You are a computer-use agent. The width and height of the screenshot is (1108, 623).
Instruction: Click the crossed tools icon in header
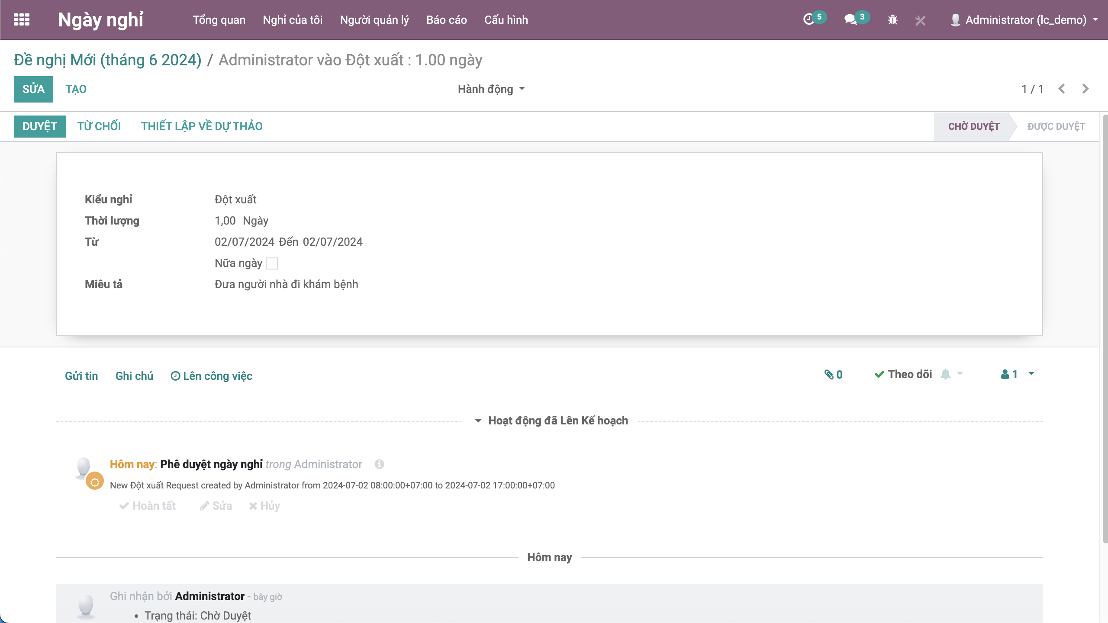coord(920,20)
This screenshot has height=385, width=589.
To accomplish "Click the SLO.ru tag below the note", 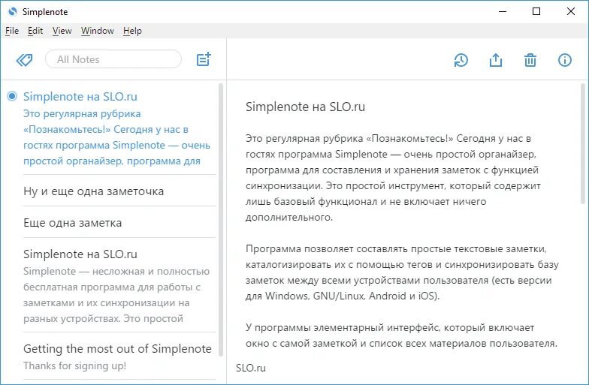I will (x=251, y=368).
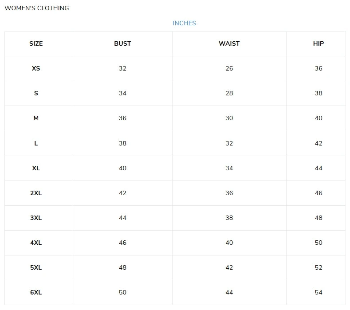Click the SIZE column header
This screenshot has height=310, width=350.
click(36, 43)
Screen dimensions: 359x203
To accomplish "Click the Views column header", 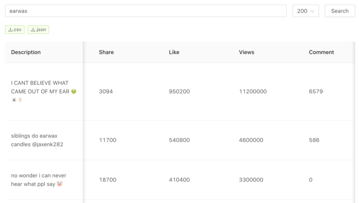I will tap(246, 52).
* * *
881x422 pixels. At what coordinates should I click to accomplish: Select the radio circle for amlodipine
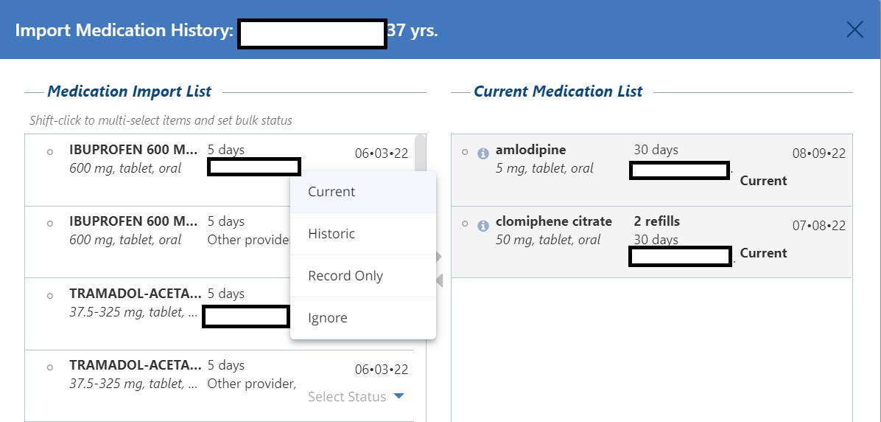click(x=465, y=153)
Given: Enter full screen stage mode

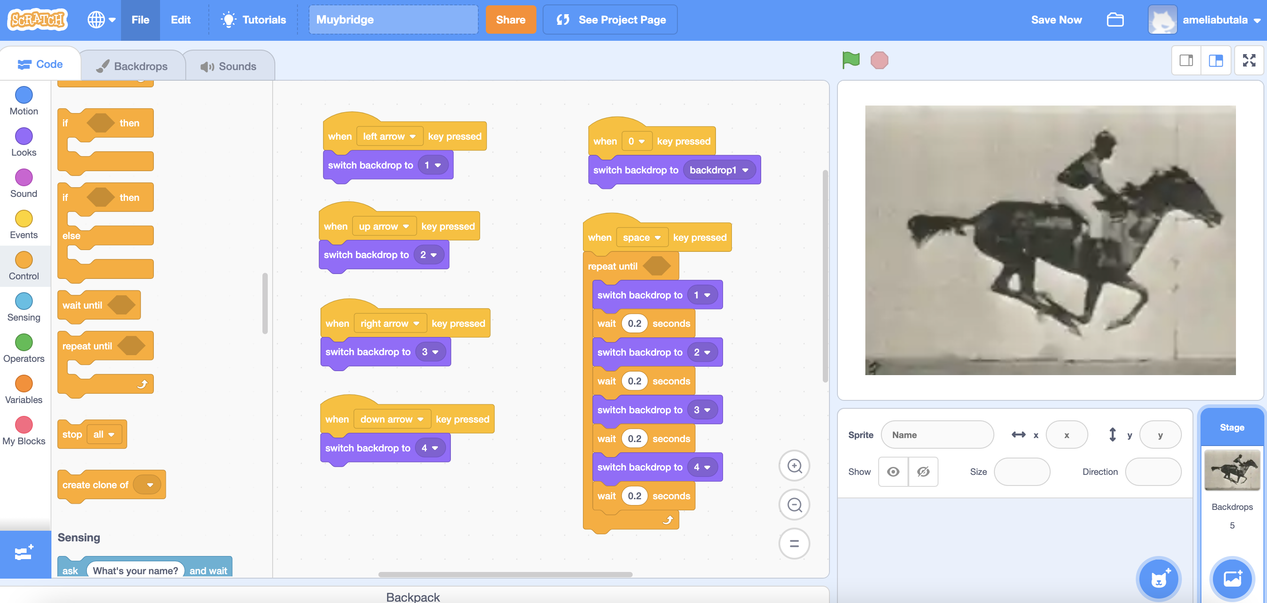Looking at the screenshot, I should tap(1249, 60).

Written task: From the material above, pick out every line that contains the string "width", matching case exactly.

Worked solution:
You are a computer-use agent. The width and height of the screenshot is (1108, 623).
This screenshot has height=385, width=589.
This screenshot has height=310, width=350.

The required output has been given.